A. Yes. The Lacey Act prohibits the transport of any species listed as injurious between the listed jurisdictions in the shipment clause. As explained above in Q2, the D.C. Circuit’s decision did not affect that aspect of the shipment clause or how the Service will implement the injurious wildlife regulations for transport between the listed jurisdictions. To transport a specimen that has been identified as injurious wildlife between the listed jurisdictions, an injurious-wildlife permit must be issued by the Service prior to the transport occurring.
A. In many cases, you will no longer need to obtain an injurious-wildlife permit or other authorization from the Service to move injurious wildlife within a State or across State lines within the continental United States. With the D.C. Circuit’s decision, the court ruling clarified that the Lacey Act’s shipment clause does not prohibit transport of injurious wildlife between States within the continental United States.
However, as explained above in Q2 and Q7, movements within the continental United States may be subject to conditions from a previously issued permit. For example, when the Service issues injurious-wildlife import permits under 50 C.F.R. § 16.22, the permit is conditioned to require that any imported specimen (including all progeny of the imported specimen) must be maintained in double escape-proof containment, that the Office of Law Enforcement must be notified if a specimen escapes this confinement, and that any future movements of a specimen out of the facilities identified in the application must be permitted by the Service. Therefore, if the specimen or any of its parental stock (that is, ancestors) was imported into the United States under an injurious-wildlife permit issued by the Service, the conditions associated with that permit would apply and a permit would be required to move the specimen anywhere within the United States or its possessions. Accordingly, the facility or individual moving the specimen should first determine if the specimen was covered by a previously issued injurious- wildlife permit to import or transport between the listed jurisdictions and if a permit would be required for additional transport.

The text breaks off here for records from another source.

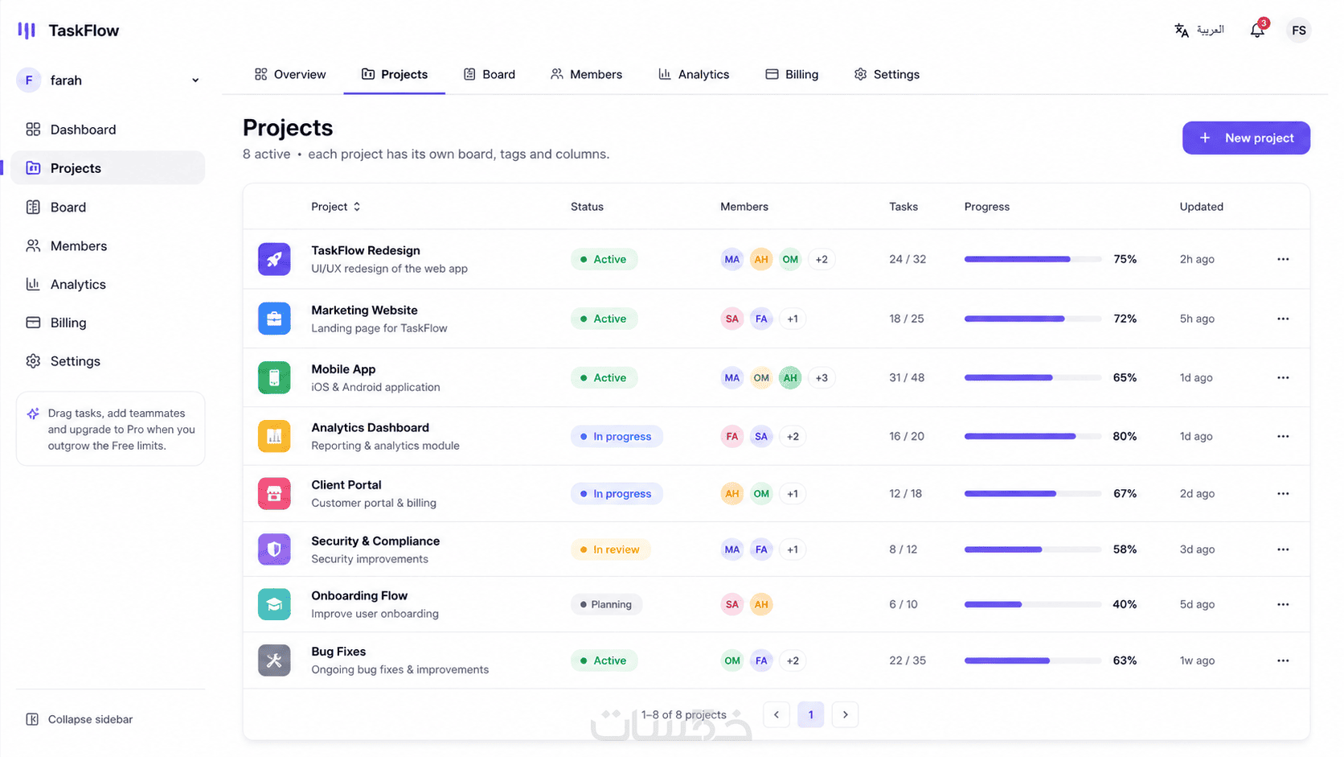Open more options for Analytics Dashboard row
This screenshot has width=1344, height=757.
click(1283, 436)
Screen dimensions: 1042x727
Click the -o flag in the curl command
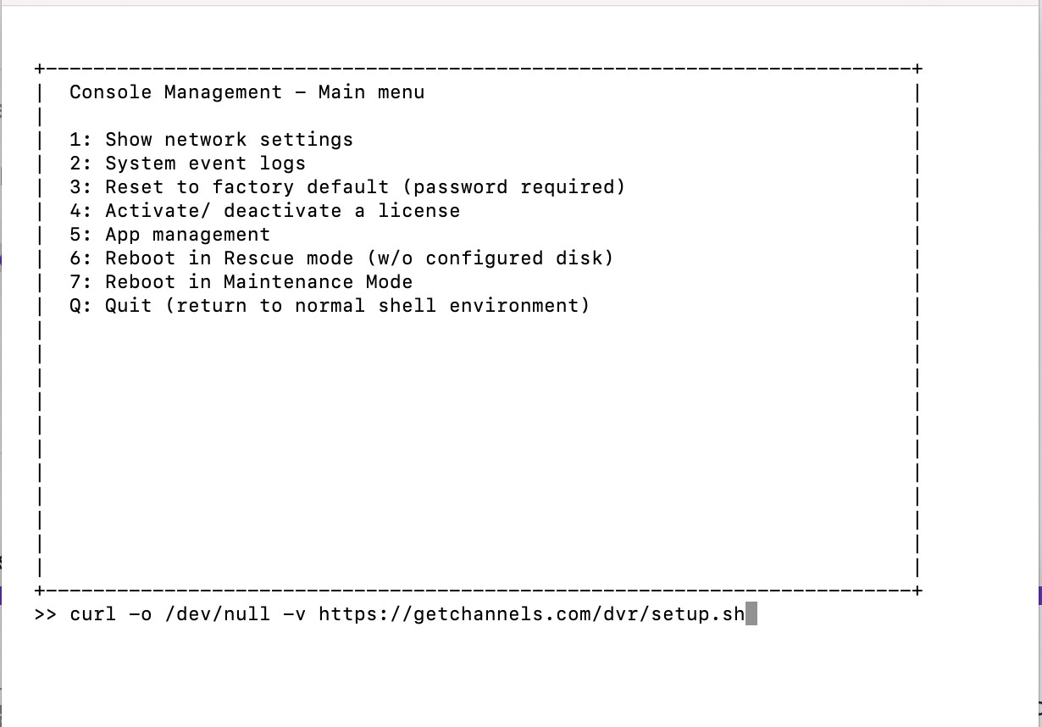[x=140, y=614]
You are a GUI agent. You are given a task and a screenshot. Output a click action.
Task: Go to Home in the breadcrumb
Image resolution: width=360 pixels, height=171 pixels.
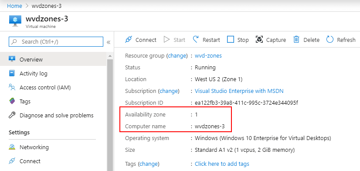tap(14, 6)
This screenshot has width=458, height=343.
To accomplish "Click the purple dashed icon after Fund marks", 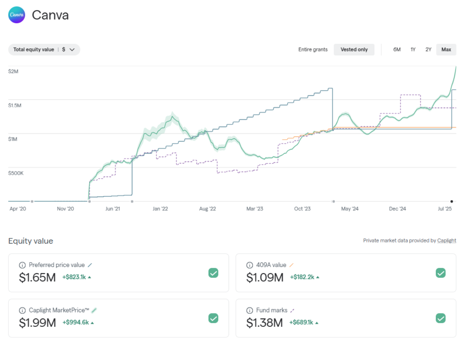I will point(292,310).
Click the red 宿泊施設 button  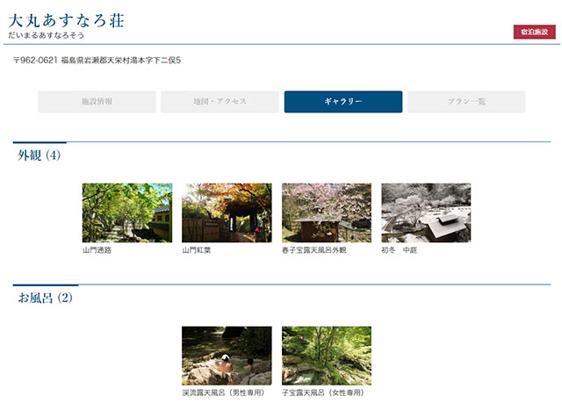534,32
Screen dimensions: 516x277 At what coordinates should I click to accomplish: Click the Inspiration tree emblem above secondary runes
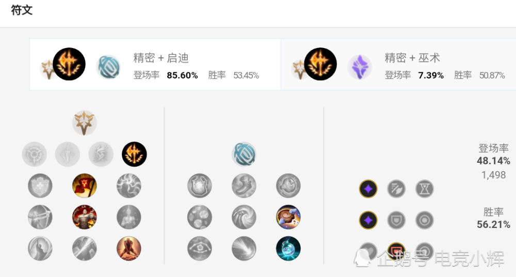pos(244,154)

A. No. If a permit is required under another provision of law, then that permit is still required. The D.C. Circuit’s decision affects only the Service’s interpretation of the shipment clause of the injurious provisions of the Lacey Act (18 U.S.C. § 42(a)(1)).
A. You would not need a permit, provided the samples to be moved were not imported or transported between the listed jurisdictions after the salamander species were listed as injurious and thus covered by a previously issued injurious-wildlife permit. Any samples that were imported before the listing or any samples collected before or after the listing within the continental United States would not require an injurious-wildlife permit from the Service to move across State lines within the continental United States. An injurious-wildlife permit would be required prior to moving the samples between the continental United States and one of the listed jurisdictions, such as the District of Columbia.